-- Opening Marker --

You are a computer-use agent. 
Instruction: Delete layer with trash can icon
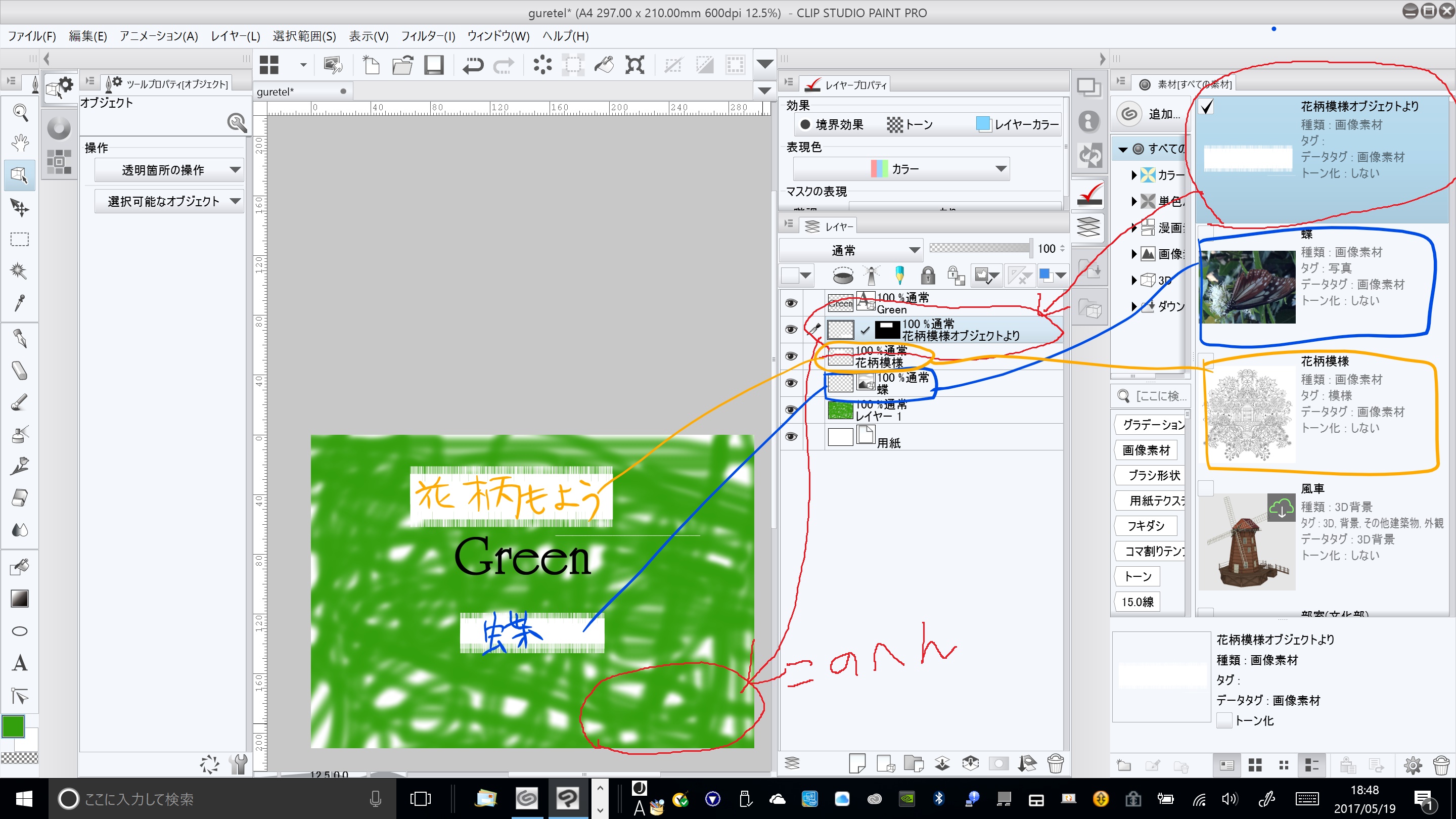tap(1055, 763)
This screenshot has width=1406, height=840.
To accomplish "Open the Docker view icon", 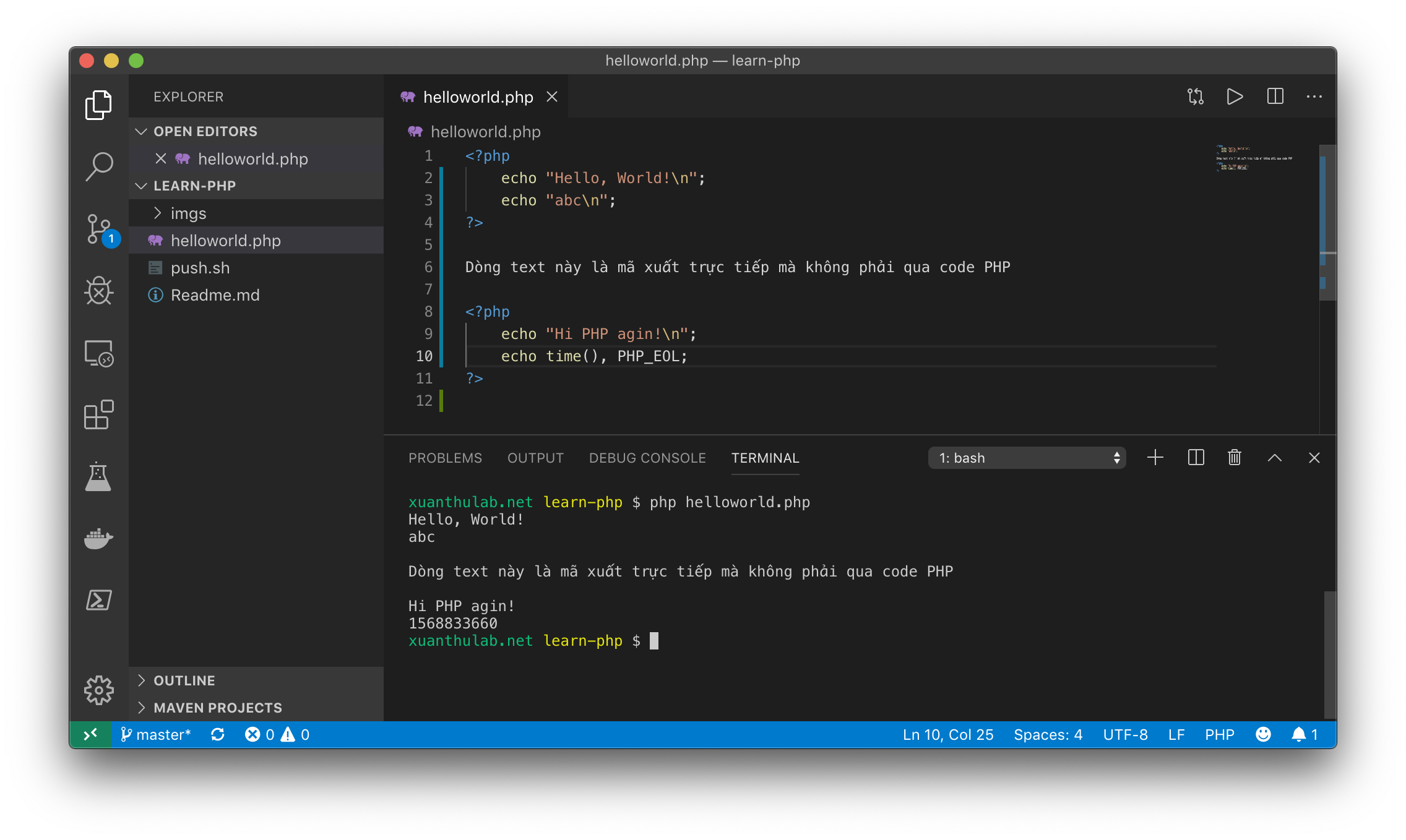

-- Closing Marker --

### [Exercise objective]
Can the lines from the one with "Instruction: Delete layer with trash can icon" to the end of the records above be quoted exactly, both ends included, with every picture omitted?

### [Response to the task]
Instruction: Delete layer with trash can icon
tap(1055, 763)
This screenshot has width=1406, height=840.
To accomplish "Open the Docker view icon", 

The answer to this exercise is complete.